> **Brief**: Pick up the Ukraine live blog below after its final line and keep it going.

> **Text shown**:
━━━━

A Ukrainian serviceman stands guard in the city of Schastye in the Luhansk region late last month.

Live Blog: Ukraine In Crisis (Archive)

Final News Summary For September 1, 2017

-- EDITOR'S NOTE: We have started a new Ukraine Live Blog as of September 2, 2017. Find it here.

-- Ukraine says it will introduce new border-crossing rules from next year, affecting citizens of “countries that pose risks for Ukraine.”

-- The Association Agreement strengthening ties between Ukraine and the European Union entered into force on September 1, marking an end to four years of political drama surrounding the accord.

-- The trial of Crimean journalist Mykola Semena will resume later this month after the first hearing in weeks produced little progress toward a resolution of the politically charged case.

*NOTE: Times are stated according to local time in Kyiv (GMT +3)

18:27 30.8.2017

A date many Washington-based Ukraine watchers might want to pencil in their diaries:

18:07 30.8.2017

From RFE/RL's Ukrainian Service:

Ukrainian Politician's Son Escapes Pretrial Detention After Injuring Pedestrian

Ukrainian deputy Nestor Shufrych (left) and his son, also called Nestor (right), at a court hearing in Kyiv on August 30.

━━━━

> **Raw data**:
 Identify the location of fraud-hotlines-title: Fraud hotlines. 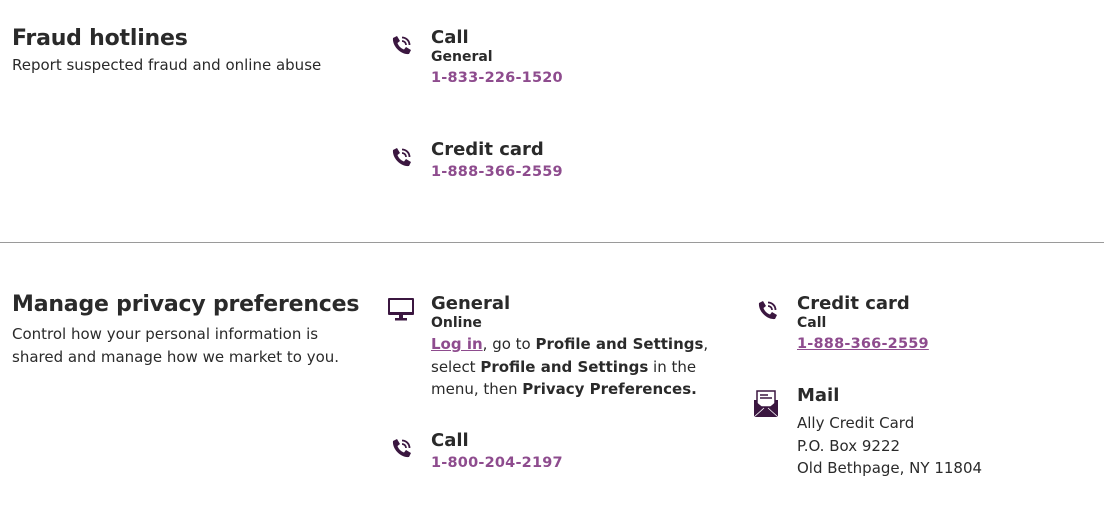
(100, 38).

━━━━

> **Task output**:
Ukrainian deputy Nestor Shufrych (left) and his son, also called Nestor (right), at a court hearing in Kyiv on August 30.

KYIV -- A Ukrainian politician's son charged with hitting and seriously injuring a pedestrian while driving a car has avoided pretrial detention.

The Shevchenko district court in Kyiv ruled on August 30 that Nestor Shufrych Jr. will be under the supervision of his father Nestor Shufrych, who is a member of the Opposition bloc in the Ukrainian parliament.

Investigators say Nestor Shufrych Jr., 22, was speeding while driving his Bentley in Kyiv on August 26 and hitting a man who was crossing the street.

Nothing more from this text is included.